Roth arrived in Berlin in 1920. It became his main base for his journalistic and literary activities until 1933, when Hitler's seizure of power led him to leave Germany for France.

"Roth, like no other German writer of his time, ventured beyond Berlin's official veneer to the heart of the city, chronicling the lives of its forgotten inhabitants – the war cripples, the Jewish immigrants, the criminals, the bathhouse denizens. Warning early on of the threat posed by the Nazis, Roth evoked a landscape of moral bankruptcy and debauched beauty, a memorable portrait of a city at a critical moment in history."

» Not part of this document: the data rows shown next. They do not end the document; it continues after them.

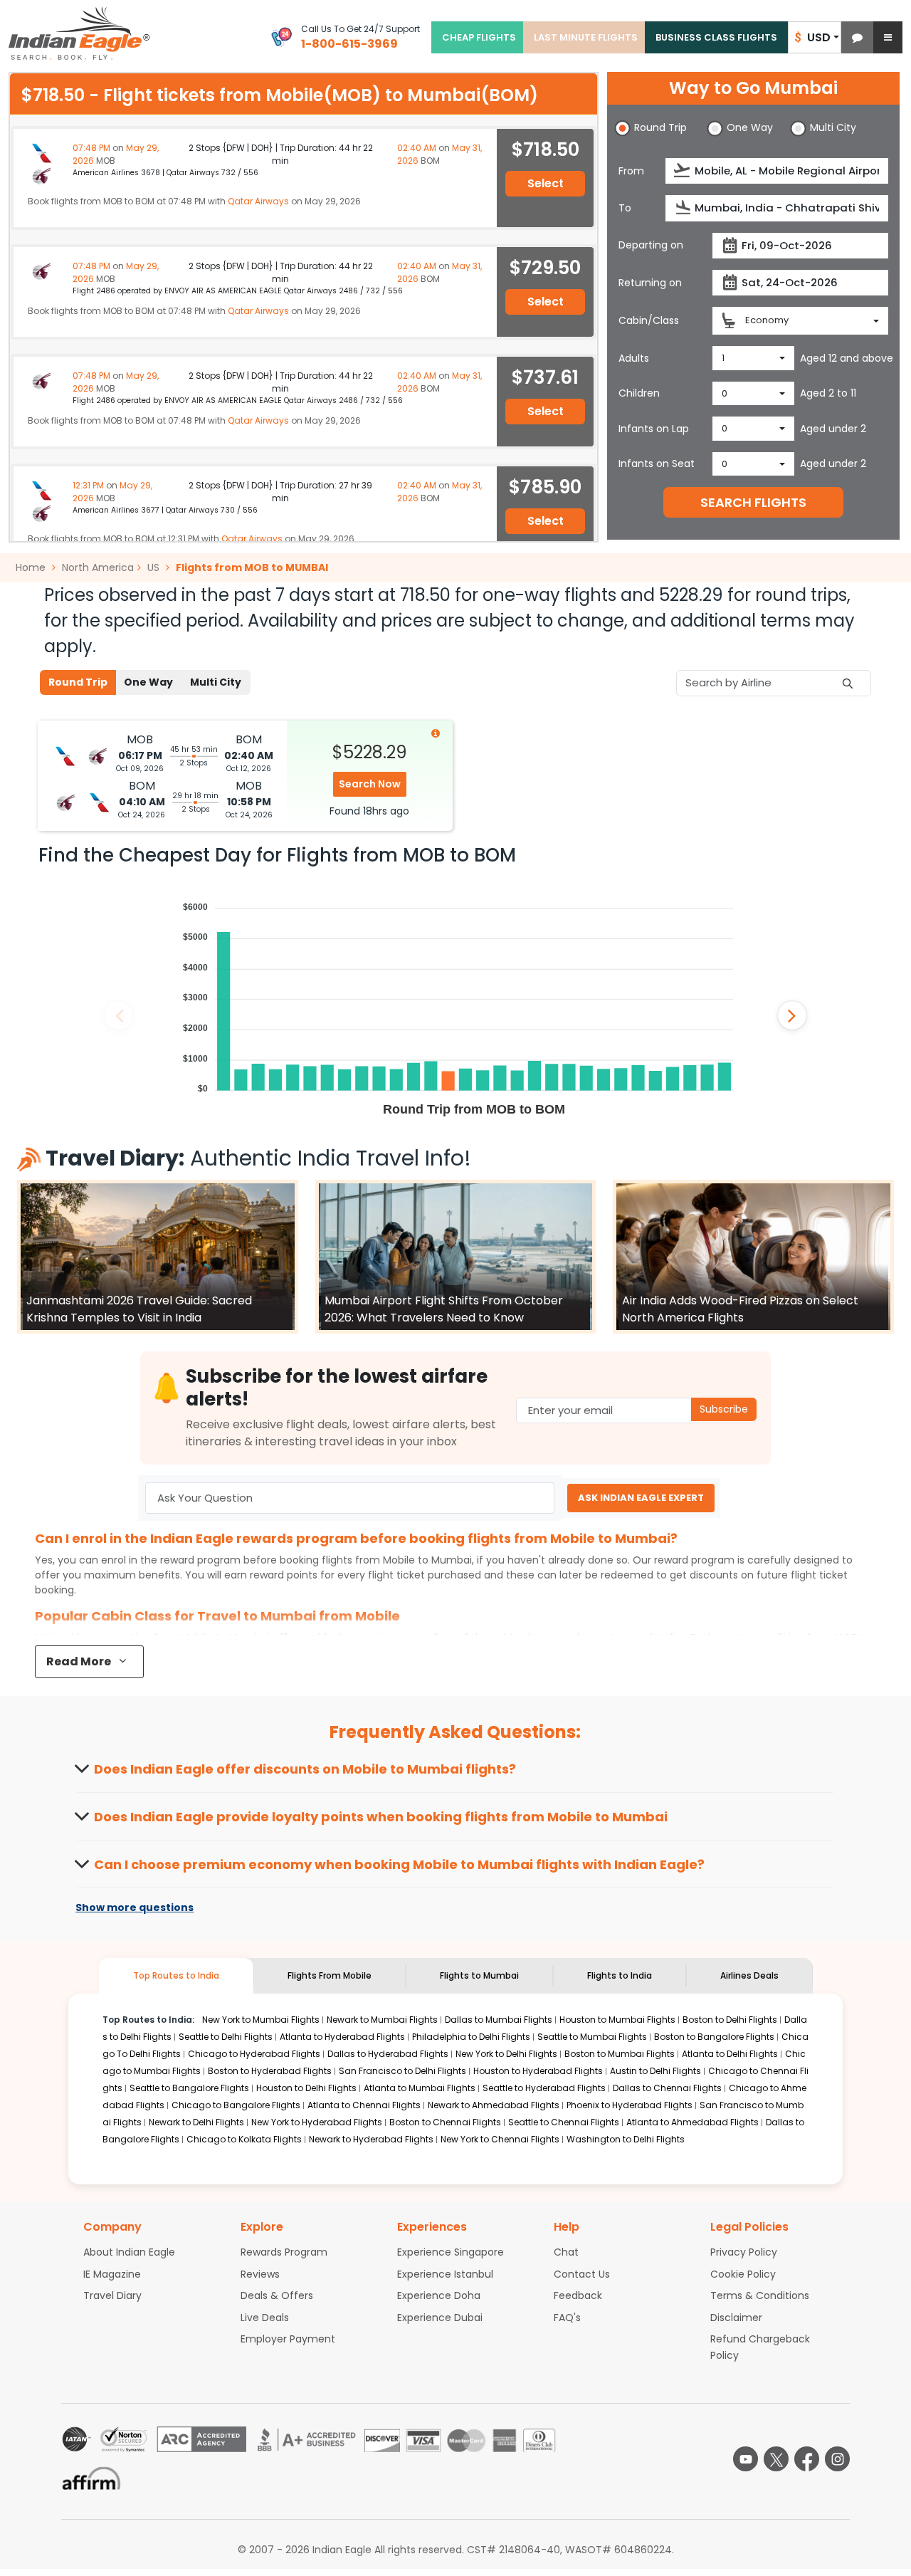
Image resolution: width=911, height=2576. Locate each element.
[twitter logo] (776, 2458)
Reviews (260, 2274)
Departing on (650, 245)
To (624, 208)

The volume is divided into nine sections: What I Saw, The Jewish Quarter, Displaced Persons, Traffic, Berlin Under Construction, Bourgeoisie and Bohemians, Berlin's Pleasure Industry, An Apolitical Observer Goes to the Reichstag, and Look Back in Anger.

==Critical reception==
Writing of the work (as translated into English by Michael Hoffman), the critic Paul Bailey said the book "conjures up a city very like the one in Fritz Lang's masterpiece M – a city of lost souls; of thieves, pimps and beggars, of constant, hooting traffic and menacing, overlarge buildings." He called the collection, "a marvellous book ... It offers proof that Roth is as brilliant and original a journalist as he is a storyteller, casting his eye and cocking his ear where lesser writers never venture. ... what a rich legacy of the humane imagination he has left us".